A Scar with an unusually long chin, which contains his scar. His ability is to traumatize people with hallucinations of their worst fears. He fought for the 7th Division, and tried to kill Mob with his powers, but was defeated when his induced hallucinations caused Mob to go 100%.

==Supporting characters==
- Tenga Onigawara (鬼瓦 天牙, Onigawara Tenga)

A delinquent at Salt Middle School with a short temper. After Mob's destruction of Black Vinegar Middle school, Onigawara inadvertently started the "White T-Poison" rumor. He later becomes a member of the Body Improvement Club after Shinji Kamuro frames him and turns his class against him, and he decides to better himself as a person.
- Ichi Mezato (米里 イチ, Mezato Ichi)

A member of Salt Middle School's Journalism Club who met Mob while investigating the LOL cult. She developed an interest in his psychic abilities and helped found the Psycho Helmet Cult.
- Tsubomi Takane (高嶺 ツボミ, Takane Tsubomi)
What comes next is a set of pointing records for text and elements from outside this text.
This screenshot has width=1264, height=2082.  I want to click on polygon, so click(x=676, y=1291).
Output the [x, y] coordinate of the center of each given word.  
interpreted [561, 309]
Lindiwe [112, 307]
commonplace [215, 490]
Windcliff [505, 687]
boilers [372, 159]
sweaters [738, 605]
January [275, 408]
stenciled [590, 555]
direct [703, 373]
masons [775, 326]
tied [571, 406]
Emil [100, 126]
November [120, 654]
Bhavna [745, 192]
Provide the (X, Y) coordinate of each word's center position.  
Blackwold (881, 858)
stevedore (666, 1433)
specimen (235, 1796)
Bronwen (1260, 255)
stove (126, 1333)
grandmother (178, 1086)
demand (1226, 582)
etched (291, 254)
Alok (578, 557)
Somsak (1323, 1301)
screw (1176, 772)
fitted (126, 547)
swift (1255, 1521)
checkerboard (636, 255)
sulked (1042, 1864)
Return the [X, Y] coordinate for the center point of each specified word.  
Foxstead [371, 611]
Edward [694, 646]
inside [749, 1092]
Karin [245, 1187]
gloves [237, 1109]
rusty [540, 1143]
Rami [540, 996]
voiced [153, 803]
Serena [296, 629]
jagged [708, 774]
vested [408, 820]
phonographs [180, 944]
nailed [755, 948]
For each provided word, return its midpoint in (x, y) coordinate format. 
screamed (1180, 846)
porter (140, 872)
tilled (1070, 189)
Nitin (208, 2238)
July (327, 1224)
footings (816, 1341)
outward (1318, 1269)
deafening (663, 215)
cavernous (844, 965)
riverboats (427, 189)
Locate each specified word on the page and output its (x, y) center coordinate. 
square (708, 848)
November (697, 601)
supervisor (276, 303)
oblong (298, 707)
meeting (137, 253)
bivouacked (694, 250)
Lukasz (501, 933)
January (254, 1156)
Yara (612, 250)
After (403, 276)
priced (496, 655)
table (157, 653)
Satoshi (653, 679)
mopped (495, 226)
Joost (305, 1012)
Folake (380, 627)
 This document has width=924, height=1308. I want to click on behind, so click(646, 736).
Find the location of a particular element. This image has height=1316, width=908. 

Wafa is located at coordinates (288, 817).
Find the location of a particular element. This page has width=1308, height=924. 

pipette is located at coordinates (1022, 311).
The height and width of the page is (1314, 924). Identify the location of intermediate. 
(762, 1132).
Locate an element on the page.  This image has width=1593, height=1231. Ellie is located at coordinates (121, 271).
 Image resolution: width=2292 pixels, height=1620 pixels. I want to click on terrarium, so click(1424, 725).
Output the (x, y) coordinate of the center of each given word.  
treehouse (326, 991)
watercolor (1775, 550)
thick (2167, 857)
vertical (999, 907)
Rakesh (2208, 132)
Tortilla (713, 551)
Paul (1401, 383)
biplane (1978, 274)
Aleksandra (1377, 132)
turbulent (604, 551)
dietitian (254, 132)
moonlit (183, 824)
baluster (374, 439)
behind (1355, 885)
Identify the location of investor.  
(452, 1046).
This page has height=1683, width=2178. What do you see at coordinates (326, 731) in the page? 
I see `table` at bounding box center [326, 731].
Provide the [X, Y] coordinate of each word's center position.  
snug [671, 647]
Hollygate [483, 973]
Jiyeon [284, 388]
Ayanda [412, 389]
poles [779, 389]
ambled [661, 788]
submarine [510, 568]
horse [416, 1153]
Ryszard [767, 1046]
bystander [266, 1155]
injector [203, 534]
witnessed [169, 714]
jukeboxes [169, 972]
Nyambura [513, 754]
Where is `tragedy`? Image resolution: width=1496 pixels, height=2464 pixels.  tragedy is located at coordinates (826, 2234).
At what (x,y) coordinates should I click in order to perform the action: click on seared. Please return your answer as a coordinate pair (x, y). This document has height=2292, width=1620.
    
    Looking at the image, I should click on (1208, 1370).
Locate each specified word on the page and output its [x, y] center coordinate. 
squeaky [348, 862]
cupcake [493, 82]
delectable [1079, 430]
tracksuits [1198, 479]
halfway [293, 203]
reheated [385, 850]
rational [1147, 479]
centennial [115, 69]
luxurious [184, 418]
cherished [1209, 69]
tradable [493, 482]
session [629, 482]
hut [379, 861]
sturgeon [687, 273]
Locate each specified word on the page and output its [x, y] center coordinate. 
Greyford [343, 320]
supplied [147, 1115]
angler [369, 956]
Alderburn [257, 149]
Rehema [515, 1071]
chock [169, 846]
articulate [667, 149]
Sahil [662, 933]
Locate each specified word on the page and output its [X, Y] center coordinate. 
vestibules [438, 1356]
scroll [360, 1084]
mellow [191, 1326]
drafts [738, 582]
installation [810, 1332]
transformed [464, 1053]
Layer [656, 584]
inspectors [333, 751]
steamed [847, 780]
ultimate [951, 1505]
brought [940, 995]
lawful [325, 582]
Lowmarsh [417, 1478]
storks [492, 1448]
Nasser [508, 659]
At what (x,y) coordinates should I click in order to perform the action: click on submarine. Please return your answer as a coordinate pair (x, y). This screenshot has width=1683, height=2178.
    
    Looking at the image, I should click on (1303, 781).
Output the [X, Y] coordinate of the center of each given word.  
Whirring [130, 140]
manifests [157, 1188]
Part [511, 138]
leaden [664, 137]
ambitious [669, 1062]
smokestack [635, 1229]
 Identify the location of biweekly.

Tsubomi is Mob's childhood friend and his crush. She values hard work and effort over natural talent and is one of few who truly doesn't care about Mob's psychic ability. Because of her indifference towards his powers, she influenced Mob's decision to not depend on his powers, as well as the decision to join the Body Improvement Club.
- Musashi Goda (郷田 武蔵, Gōda Musashi)

The founder and president of the Body Improvement Club (肉体改造部, Nikutaikaizōbu), a fitness-based club that took over the club room once held by the Telepathy Club. Raised on a farm, Musashi is kind-hearted with a strong sense of justice who only resorts to fighting when left with no choice.
- Keiji Mogami (最上 啓示, Mogami Keiji)

A former psychic who was once dubbed "The Greatest Psychic of the 20th Century", he began working as an assassin to help his ill mother. When she came back as an evil spirit and blamed her death on her son, Mogami committed suicide and became a spirit. After his defeat by Mob, Mogami returns during the Claw World Domination arc and defeats Minegishi.

===Mitsuura Group===
The Mitsuura Group are a group of espers with basic or weak psychic abilities who are studied with the intent of granting psychic powers to the entirety of society. The group disbands after the Claw World Domination arc, although they remain friends.

- Kenji Mitsuura (密裏 賢治, Mitsūra Kenji)

The leader of the Mitsuura Group who doesn't have psychic powers and wished to make artificial psychic powers for all of society to use, he then disbands the group after he was convinced by Rei, Daichi and Kaito that people might misuse their abilities when the project succeeds.
- Takeshi Hoshino (星野 武史, Hoshino Takeshi)

A member who is able to use telekinesis. He doesn't like it when called weak. His abilities were only strong enough to simply bend spoons with full efforts, until being under Teruki's training, Takeshi's telekinesis became stronger.
- Rei Kurosaki (黒崎 麗, Kurosaki Rei)

A member who is able to use clairvoyance. She had a crush on Ritsu and Teru. Her efficiency was 67%, but after being under Teruki's training, her accuracy improved.
- Go Asahi (朝日 豪, Asahi Gō)

A member who is able to use pyrokinesis. He at first could barely make a small flame, but then gets much stronger under Teruki's training.
- Daichi Shiratori (白鳥 大地, Shiratori Daichi)

A member who is able to use telepathy and is Kaito's brother. He first could only communicate with his brother, but then became able to use telepathy on anyone after Teruki trained him.
- Kaito Shiratori (白鳥 海斗, Shiratori Kaito)

A member who is able to use telepathy and is Daichi's brother. He first could only communicate with his brother, but then became able to use telepathy on anyone after Teruki trained him.